▶ Required work
All lines below are to be output exactly as they stand.

▶ Source data
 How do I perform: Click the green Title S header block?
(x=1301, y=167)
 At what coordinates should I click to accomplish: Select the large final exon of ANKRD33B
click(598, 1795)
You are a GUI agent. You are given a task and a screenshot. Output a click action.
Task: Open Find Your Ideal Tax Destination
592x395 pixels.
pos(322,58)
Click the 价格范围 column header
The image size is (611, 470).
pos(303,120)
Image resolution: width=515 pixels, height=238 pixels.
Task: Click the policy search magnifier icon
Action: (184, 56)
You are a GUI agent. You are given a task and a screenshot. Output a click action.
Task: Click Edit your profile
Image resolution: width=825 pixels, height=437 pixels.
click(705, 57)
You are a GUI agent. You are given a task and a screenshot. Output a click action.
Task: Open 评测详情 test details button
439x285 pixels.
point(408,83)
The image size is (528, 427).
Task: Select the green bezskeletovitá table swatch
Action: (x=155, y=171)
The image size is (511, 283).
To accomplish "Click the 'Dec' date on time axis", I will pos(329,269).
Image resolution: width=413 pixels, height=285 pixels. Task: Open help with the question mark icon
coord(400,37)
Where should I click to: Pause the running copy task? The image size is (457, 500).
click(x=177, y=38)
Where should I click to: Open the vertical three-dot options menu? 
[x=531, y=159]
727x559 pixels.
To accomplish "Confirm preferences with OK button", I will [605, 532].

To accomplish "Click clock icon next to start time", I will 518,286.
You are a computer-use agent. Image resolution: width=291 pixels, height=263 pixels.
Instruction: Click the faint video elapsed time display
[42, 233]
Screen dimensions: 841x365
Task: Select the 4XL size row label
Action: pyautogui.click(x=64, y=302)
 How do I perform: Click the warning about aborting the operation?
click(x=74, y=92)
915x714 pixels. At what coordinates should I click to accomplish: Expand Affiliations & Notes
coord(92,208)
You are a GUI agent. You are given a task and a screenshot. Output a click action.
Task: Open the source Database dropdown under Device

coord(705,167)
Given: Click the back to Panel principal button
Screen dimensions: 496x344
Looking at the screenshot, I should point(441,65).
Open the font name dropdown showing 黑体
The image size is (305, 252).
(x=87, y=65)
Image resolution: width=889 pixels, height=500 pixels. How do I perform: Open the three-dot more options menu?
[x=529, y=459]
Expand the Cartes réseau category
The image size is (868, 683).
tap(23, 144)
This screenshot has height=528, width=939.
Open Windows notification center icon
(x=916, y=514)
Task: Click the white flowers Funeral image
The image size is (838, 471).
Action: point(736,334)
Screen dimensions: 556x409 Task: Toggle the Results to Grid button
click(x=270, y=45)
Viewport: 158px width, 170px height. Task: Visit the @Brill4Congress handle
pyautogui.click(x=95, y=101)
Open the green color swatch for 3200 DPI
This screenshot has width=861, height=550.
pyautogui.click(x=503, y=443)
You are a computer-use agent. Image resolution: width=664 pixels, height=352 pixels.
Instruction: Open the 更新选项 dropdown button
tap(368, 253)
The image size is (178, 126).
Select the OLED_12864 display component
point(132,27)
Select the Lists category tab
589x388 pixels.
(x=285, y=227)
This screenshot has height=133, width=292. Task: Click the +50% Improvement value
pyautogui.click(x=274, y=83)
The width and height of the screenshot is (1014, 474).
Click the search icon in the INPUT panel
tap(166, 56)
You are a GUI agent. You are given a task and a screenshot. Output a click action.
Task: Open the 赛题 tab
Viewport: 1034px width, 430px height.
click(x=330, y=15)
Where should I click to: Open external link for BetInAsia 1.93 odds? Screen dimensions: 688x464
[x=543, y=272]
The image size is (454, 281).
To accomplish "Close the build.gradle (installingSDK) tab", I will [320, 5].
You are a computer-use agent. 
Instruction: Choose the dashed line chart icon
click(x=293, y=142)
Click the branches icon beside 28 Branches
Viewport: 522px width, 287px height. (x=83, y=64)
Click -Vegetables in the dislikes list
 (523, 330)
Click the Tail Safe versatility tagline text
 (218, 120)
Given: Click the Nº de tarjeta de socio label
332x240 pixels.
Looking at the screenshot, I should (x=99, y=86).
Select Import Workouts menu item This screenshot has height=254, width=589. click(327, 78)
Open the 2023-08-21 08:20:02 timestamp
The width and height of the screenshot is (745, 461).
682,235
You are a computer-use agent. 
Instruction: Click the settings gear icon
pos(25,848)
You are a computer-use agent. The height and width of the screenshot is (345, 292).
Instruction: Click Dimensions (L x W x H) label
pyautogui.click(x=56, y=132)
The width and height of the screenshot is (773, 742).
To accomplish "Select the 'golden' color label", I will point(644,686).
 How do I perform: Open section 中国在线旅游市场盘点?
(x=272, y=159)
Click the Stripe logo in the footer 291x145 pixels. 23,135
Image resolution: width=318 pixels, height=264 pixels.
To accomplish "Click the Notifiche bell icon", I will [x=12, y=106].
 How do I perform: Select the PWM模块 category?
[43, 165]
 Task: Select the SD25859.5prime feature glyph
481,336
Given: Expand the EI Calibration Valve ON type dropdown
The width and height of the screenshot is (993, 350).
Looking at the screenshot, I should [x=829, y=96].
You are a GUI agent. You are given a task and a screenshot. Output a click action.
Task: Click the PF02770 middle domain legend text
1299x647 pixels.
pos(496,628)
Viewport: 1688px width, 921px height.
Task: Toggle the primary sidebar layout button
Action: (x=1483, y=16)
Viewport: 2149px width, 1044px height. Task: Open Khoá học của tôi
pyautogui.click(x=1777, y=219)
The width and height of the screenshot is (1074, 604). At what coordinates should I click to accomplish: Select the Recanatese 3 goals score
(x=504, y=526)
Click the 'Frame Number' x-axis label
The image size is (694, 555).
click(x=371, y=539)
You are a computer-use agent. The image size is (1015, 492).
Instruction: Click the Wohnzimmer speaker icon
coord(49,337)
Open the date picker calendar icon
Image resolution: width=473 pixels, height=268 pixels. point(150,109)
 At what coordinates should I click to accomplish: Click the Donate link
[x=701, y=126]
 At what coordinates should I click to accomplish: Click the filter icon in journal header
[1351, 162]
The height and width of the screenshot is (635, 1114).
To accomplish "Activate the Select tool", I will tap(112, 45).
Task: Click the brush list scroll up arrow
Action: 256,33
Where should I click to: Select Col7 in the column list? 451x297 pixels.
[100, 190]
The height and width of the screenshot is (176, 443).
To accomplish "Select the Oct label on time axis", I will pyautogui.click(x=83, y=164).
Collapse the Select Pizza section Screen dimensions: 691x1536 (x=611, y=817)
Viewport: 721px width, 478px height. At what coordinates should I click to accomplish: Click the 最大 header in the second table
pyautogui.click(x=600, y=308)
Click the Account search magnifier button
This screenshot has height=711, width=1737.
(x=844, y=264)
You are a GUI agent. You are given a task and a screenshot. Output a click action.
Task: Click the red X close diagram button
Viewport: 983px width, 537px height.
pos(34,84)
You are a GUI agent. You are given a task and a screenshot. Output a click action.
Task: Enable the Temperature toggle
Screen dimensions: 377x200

▶ Task response
 How do I perform: Click the green Title S header block?
(x=1301, y=167)
 At what coordinates should I click to accomplish: Select the large final exon of ANKRD33B
click(598, 1795)
You are a GUI agent. You are given a task and a screenshot. Output a click action.
Task: Open Find Your Ideal Tax Destination
592x395 pixels.
pos(322,58)
Click the 价格范围 column header
The image size is (611, 470).
pos(303,120)
Image resolution: width=515 pixels, height=238 pixels.
Task: Click the policy search magnifier icon
Action: (184, 56)
You are a GUI agent. You are given a task and a screenshot. Output a click action.
Task: Click Edit your profile
Image resolution: width=825 pixels, height=437 pixels.
click(705, 57)
You are a GUI agent. You are given a task and a screenshot. Output a click action.
Task: Open 评测详情 test details button
439x285 pixels.
point(408,83)
The image size is (528, 427).
Task: Select the green bezskeletovitá table swatch
Action: (x=155, y=171)
The image size is (511, 283).
To accomplish "Click the 'Dec' date on time axis", I will pos(329,269).
Image resolution: width=413 pixels, height=285 pixels. Task: Open help with the question mark icon
coord(400,37)
Where should I click to: Pause the running copy task? The image size is (457, 500).
click(x=177, y=38)
Where should I click to: Open the vertical three-dot options menu? 
[x=531, y=159]
727x559 pixels.
To accomplish "Confirm preferences with OK button", I will [605, 532].

To accomplish "Click clock icon next to start time", I will 518,286.
You are a computer-use agent. Image resolution: width=291 pixels, height=263 pixels.
Instruction: Click the faint video elapsed time display
[42, 233]
Screen dimensions: 841x365
Task: Select the 4XL size row label
Action: pyautogui.click(x=64, y=302)
 How do I perform: Click the warning about aborting the operation?
click(x=74, y=92)
915x714 pixels. At what coordinates should I click to accomplish: Expand Affiliations & Notes
coord(92,208)
You are a GUI agent. You are given a task and a screenshot. Output a click action.
Task: Open the source Database dropdown under Device

coord(705,167)
Given: Click the back to Panel principal button
Screen dimensions: 496x344
Looking at the screenshot, I should point(441,65).
Open the font name dropdown showing 黑体
The image size is (305, 252).
(x=87, y=65)
Image resolution: width=889 pixels, height=500 pixels. How do I perform: Open the three-dot more options menu?
[x=529, y=459]
Expand the Cartes réseau category
The image size is (868, 683).
tap(23, 144)
This screenshot has height=528, width=939.
Open Windows notification center icon
(x=916, y=514)
Task: Click the white flowers Funeral image
The image size is (838, 471).
Action: point(736,334)
Screen dimensions: 556x409 Task: Toggle the Results to Grid button
click(x=270, y=45)
Viewport: 158px width, 170px height. Task: Visit the @Brill4Congress handle
pyautogui.click(x=95, y=101)
Open the green color swatch for 3200 DPI
This screenshot has width=861, height=550.
pyautogui.click(x=503, y=443)
You are a computer-use agent. Image resolution: width=664 pixels, height=352 pixels.
Instruction: Open the 更新选项 dropdown button
tap(368, 253)
The image size is (178, 126).
Select the OLED_12864 display component
point(132,27)
Select the Lists category tab
589x388 pixels.
(x=285, y=227)
This screenshot has height=133, width=292. Task: Click the +50% Improvement value
pyautogui.click(x=274, y=83)
The width and height of the screenshot is (1014, 474).
Click the search icon in the INPUT panel
tap(166, 56)
You are a GUI agent. You are given a task and a screenshot. Output a click action.
Task: Open the 赛题 tab
Viewport: 1034px width, 430px height.
click(x=330, y=15)
Where should I click to: Open external link for BetInAsia 1.93 odds? Screen dimensions: 688x464
[x=543, y=272]
The image size is (454, 281).
To accomplish "Close the build.gradle (installingSDK) tab", I will [320, 5].
You are a computer-use agent. 
Instruction: Choose the dashed line chart icon
click(x=293, y=142)
Click the branches icon beside 28 Branches
Viewport: 522px width, 287px height. (x=83, y=64)
Click -Vegetables in the dislikes list
 (523, 330)
Click the Tail Safe versatility tagline text
 (218, 120)
Given: Click the Nº de tarjeta de socio label
332x240 pixels.
Looking at the screenshot, I should (x=99, y=86).
Select Import Workouts menu item This screenshot has height=254, width=589. click(327, 78)
Open the 2023-08-21 08:20:02 timestamp
The width and height of the screenshot is (745, 461).
682,235
You are a computer-use agent. 
Instruction: Click the settings gear icon
pos(25,848)
You are a computer-use agent. The height and width of the screenshot is (345, 292).
Instruction: Click Dimensions (L x W x H) label
pyautogui.click(x=56, y=132)
The width and height of the screenshot is (773, 742).
To accomplish "Select the 'golden' color label", I will point(644,686).
 How do I perform: Open section 中国在线旅游市场盘点?
(x=272, y=159)
Click the Stripe logo in the footer 291x145 pixels. 23,135
Image resolution: width=318 pixels, height=264 pixels.
To accomplish "Click the Notifiche bell icon", I will [x=12, y=106].
 How do I perform: Select the PWM模块 category?
[43, 165]
 Task: Select the SD25859.5prime feature glyph
481,336
Given: Expand the EI Calibration Valve ON type dropdown
The width and height of the screenshot is (993, 350).
Looking at the screenshot, I should [x=829, y=96].
You are a GUI agent. You are given a task and a screenshot. Output a click action.
Task: Click the PF02770 middle domain legend text
1299x647 pixels.
pos(496,628)
Viewport: 1688px width, 921px height.
Task: Toggle the primary sidebar layout button
Action: (x=1483, y=16)
Viewport: 2149px width, 1044px height. Task: Open Khoá học của tôi
pyautogui.click(x=1777, y=219)
The width and height of the screenshot is (1074, 604). At what coordinates should I click to accomplish: Select the Recanatese 3 goals score
(x=504, y=526)
Click the 'Frame Number' x-axis label
The image size is (694, 555).
click(x=371, y=539)
You are a computer-use agent. The image size is (1015, 492).
Instruction: Click the Wohnzimmer speaker icon
coord(49,337)
Open the date picker calendar icon
Image resolution: width=473 pixels, height=268 pixels. point(150,109)
 At what coordinates should I click to accomplish: Click the Donate link
[x=701, y=126]
 At what coordinates should I click to accomplish: Click the filter icon in journal header
[1351, 162]
The height and width of the screenshot is (635, 1114).
To accomplish "Activate the Select tool", I will tap(112, 45).
Task: Click the brush list scroll up arrow
Action: 256,33
Where should I click to: Select Col7 in the column list? 451x297 pixels.
[100, 190]
The height and width of the screenshot is (176, 443).
To accomplish "Select the Oct label on time axis", I will pyautogui.click(x=83, y=164).
Collapse the Select Pizza section Screen dimensions: 691x1536 (x=611, y=817)
Viewport: 721px width, 478px height. At what coordinates should I click to accomplish: Click the 最大 header in the second table
pyautogui.click(x=600, y=308)
Click the Account search magnifier button
This screenshot has height=711, width=1737.
(x=844, y=264)
You are a GUI agent. You are given a task and a screenshot. Output a click action.
Task: Click the red X close diagram button
Viewport: 983px width, 537px height.
pos(34,84)
You are a GUI agent. You are given a task and a screenshot. Output a click action.
Task: Enable the Temperature toggle
Screen dimensions: 377x200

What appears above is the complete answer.